# Chick Corea Tribute Special



## tdc (Jan 17, 2011)

Came across this video yesterday, I don't know what Chick's music has to do with scientology...don't know much about that but this does seem like an excellent documentary, I haven't watched all of it yet.

https://www.scientology.tv/specials...BGHN5jX3QzZVru4qcldqm7a1ztu_QfvUDfgpiggh_ymiM


----------



## Barbebleu (May 17, 2015)

Chick was a very prominent member of the Scientology movement. I think that’s your connection.


----------



## starthrower (Dec 11, 2010)

A lifetime disciple of L. Ron Hoover (of the first Church of Appliantology) according Zappa from Joe's Garage. Scott Henderson who was the first guitarist in the Elektric Band said that Chick developed a drug habit in the 1960s. He eventually entered a rehab to kick his habit. The rehab was owned by the church of Scientology and preached their gospel to their captive audience of recovering addicts. Chick became a convert and the rest is history.


----------



## starthrower (Dec 11, 2010)

I did a search to see if there were any articles about Corea and drugs and I found this entertaining tale about the seedy coke fueled atmosphere at the famous SF club, Keystone Korner one night when Miles Davis walked in.

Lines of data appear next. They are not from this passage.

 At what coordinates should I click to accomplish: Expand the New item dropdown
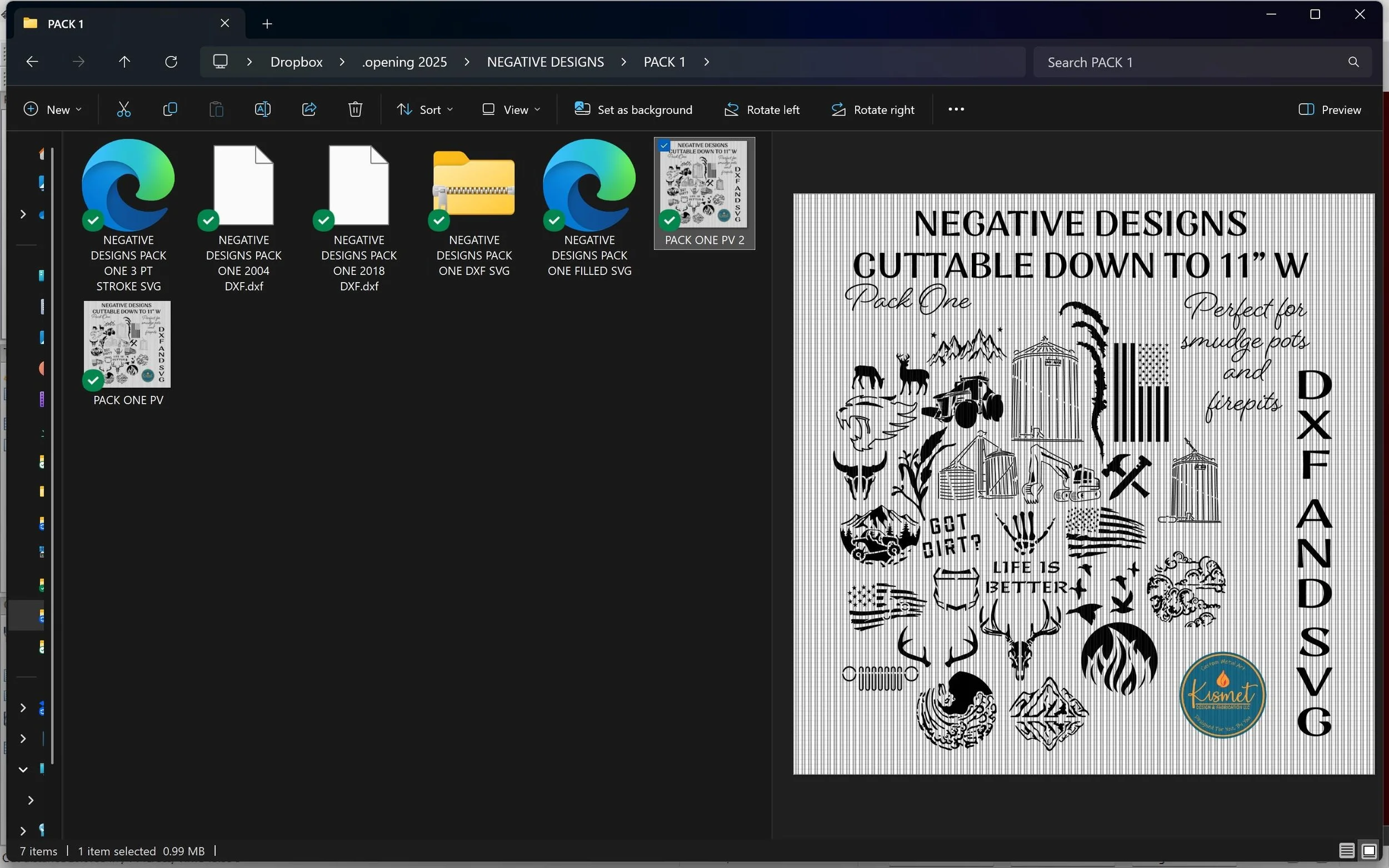[53, 109]
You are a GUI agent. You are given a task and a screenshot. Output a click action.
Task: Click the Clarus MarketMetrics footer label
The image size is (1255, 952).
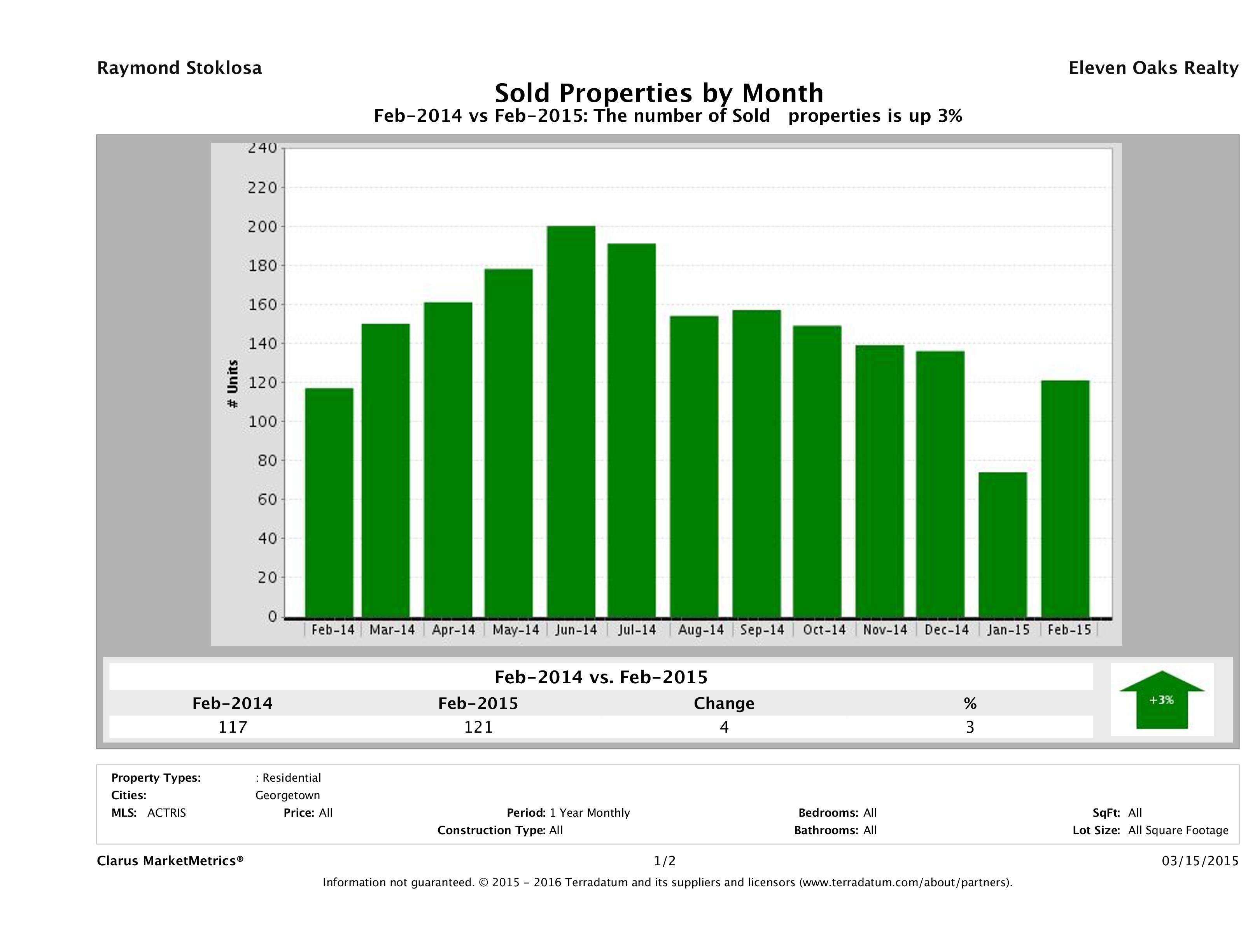[x=170, y=861]
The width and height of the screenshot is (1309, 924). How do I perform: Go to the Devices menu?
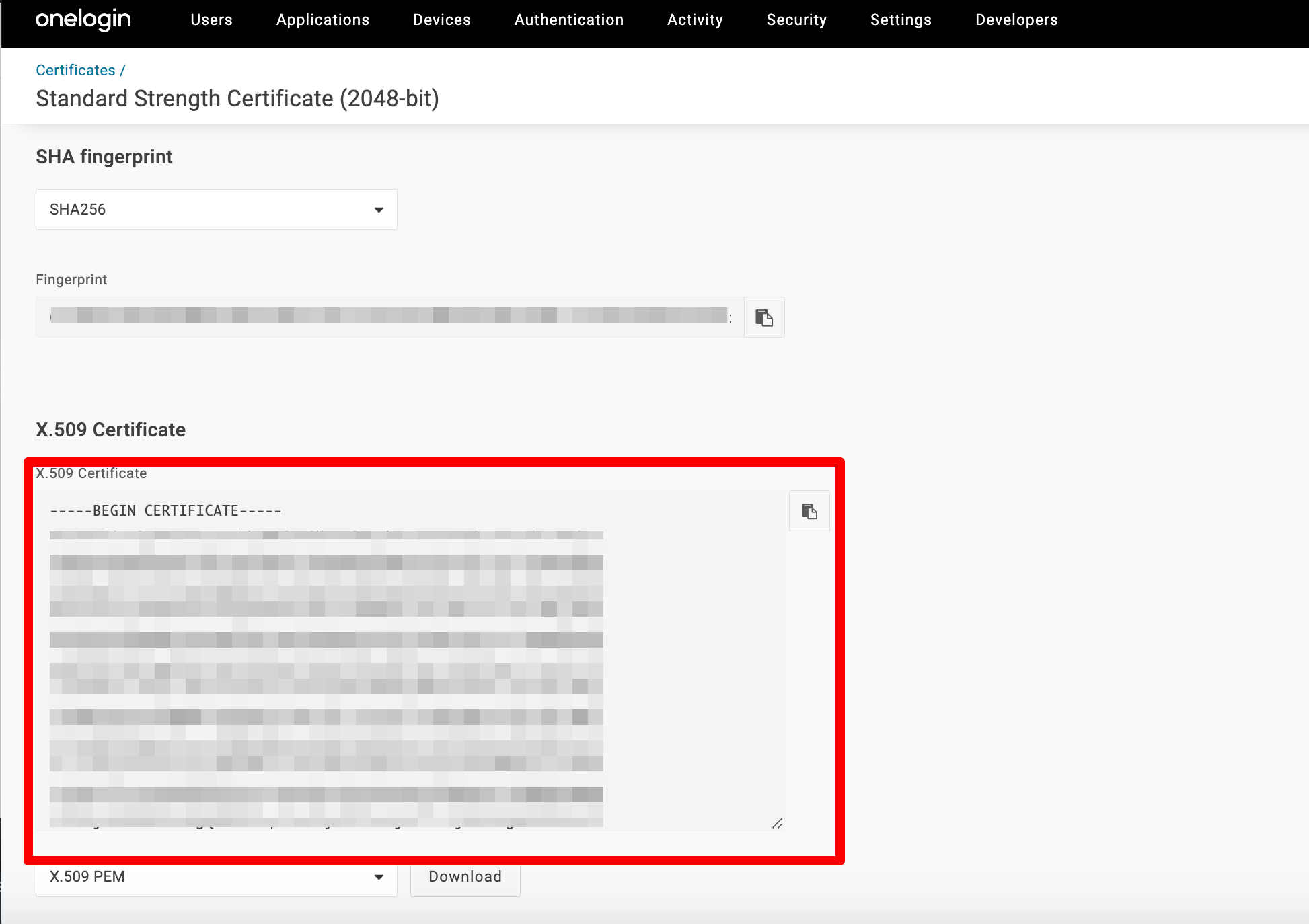442,20
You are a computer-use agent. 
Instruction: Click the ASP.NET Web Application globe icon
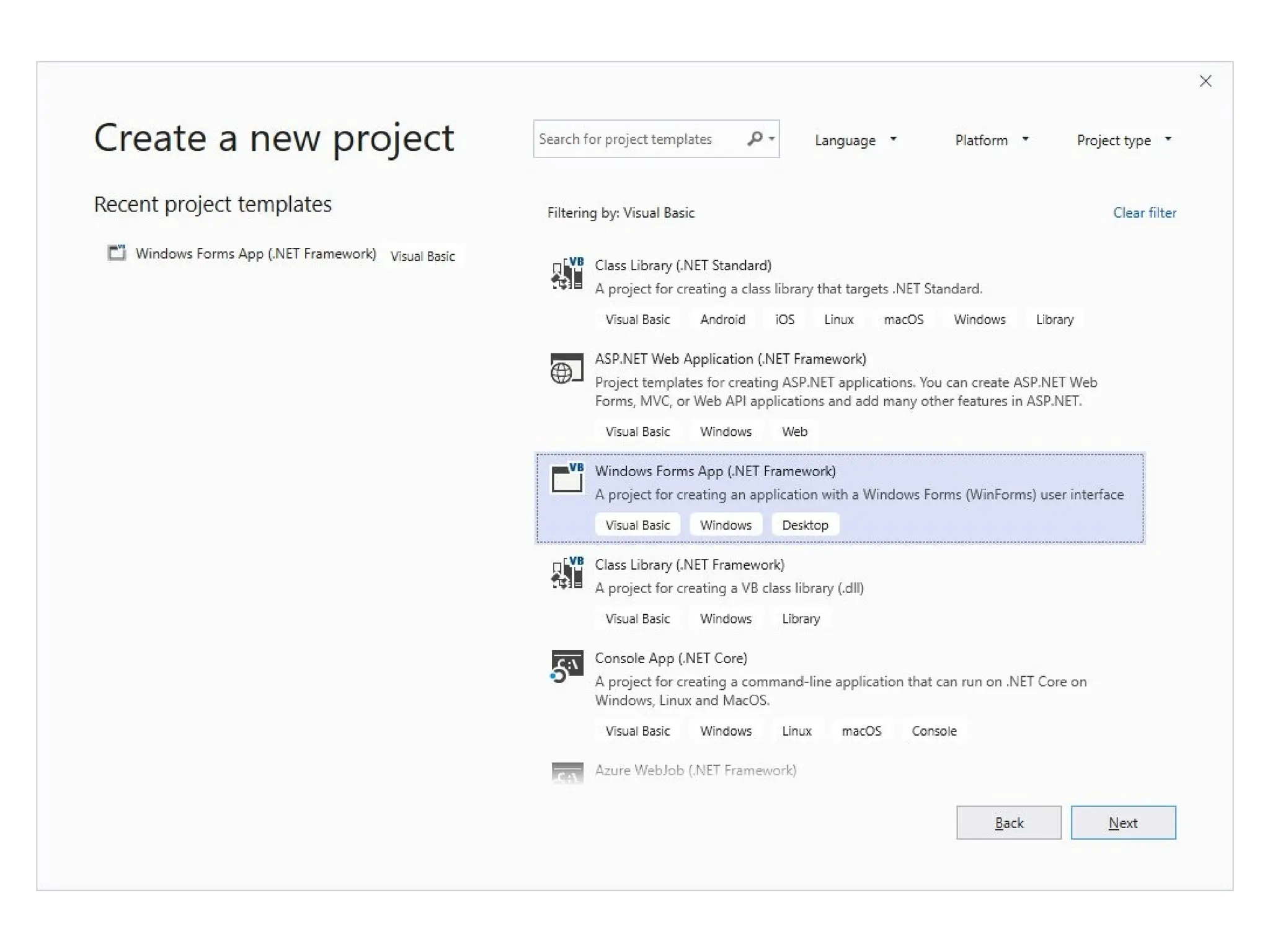point(567,369)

https://www.broadstreetreview.com/cross-cultural/my_evening_with_miles_davis_memoir#


----------



## tdc (Jan 17, 2011)

Interesting about the scientology connection, its not something I was aware of, and isn't something that was brought up in any interviews I've seen. In fact it wasn't mentioned at all in the 3 hour tribute.

I enjoyed the video a lot, I think my favorite part musically in the clips was the genre bending stuff he was doing with Herbie Hancock.


----------



## tdc (Jan 17, 2011)

starthrower said:


> I did a search to see if there were any articles about Corea and drugs and I found this entertaining tale about the seedy coke fueled atmosphere at the famous SF club, Keystone Korner one night when Miles Davis walked in.
> 
> https://www.broadstreetreview.com/cross-cultural/my_evening_with_miles_davis_memoir#


Thats a great story, and this I thought hilarious:

"Rahsaan, as he was known to one and all, was legendary for playing two horns at once, and at one time even considered surgery to make his mouth larger so that he could play three or more saxes together."
:lol:


----------



## starthrower (Dec 11, 2010)

On just about every album he released since the 70s there is always a thanks and acknowledgement of L. Ron Hubbard, the nortorious founder of the Scientology cult. It wasn't discussed much if at all in interviews with Corea. Maybe he told the interviewers not to ask him questions, I don't know? But when he did mention Hubbard in print it was always positive despite many other first hand accounts of it being an evil and manipulative organization.


----------



## Barbebleu (May 17, 2015)

starthrower said:


> But when he did mention Hubbard in print it was always positive despite many other first hand accounts of it being an evil and manipulative organization.


Viz Tom Cruise and Katie Holmes!


----------